For business to do good while doing no harm, the private sector must be held to the same international transparency and accountability standards as all other actors. Chapter 6 looks at the principles and standards of responsible business conduct and how following them can give responsible businesses an advantage that benefits their bottom lines, while at the same time producing positive results for people and the planet. Business and government have complementary roles to play in implementing, promoting and enabling responsible business conduct. The OECD Guidelines for Multinational Enterprises help to optimise their contributions, supporting the development of responsible and accountable business practice to ensure that investment quantity is matched by business quality to produce social, economic and environmental benefits. These guidelines can enable business to make an important contribution to the SDGs in countries worldwide, helping to raise the standard of living through the creation of fair and equal jobs, the development of skills and technology, and more equitable distribution of wealth.
By following these pathways and working together, investors, governments, philanthropy, institutions and civil society can make the most of converging interests and potential to unlock the resources needed. This approach can provide accountability and transparency, at the same time meeting business needs and expectations. And it can do so while ensuring that no one is left behind and that the planet's resources are conserved and even renewed. This report provides examples of how the OECD is stimulating dialogue and creating opportunities for co-operation among the many stakeholders involved in sustainable development. It also presents practical cases that illustrate how businesses are already working to promote sustainable development and inclusive growth in developing countries.

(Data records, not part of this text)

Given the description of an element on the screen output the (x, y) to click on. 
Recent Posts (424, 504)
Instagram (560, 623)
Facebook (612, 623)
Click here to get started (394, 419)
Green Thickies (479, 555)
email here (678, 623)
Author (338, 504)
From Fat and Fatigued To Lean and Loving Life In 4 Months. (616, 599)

Many development agencies and bilateral and multilateral development finance institutions are already engaging in new ways of sharing risks and reducing costs so as to leverage private finance for sustainable development. Providers of development co-operation generally agree that mobilising private resources for sustainable development needs to be “at the core of a modernised, reinvented role for ODA” . In much the same way, in this era hallmarked by globalisation, rapid technological advancement and competition for precious resources, it is important to remember that business thrives when the world thrives. Doing good by doing well needs to be the new mantra of business for sustainable development.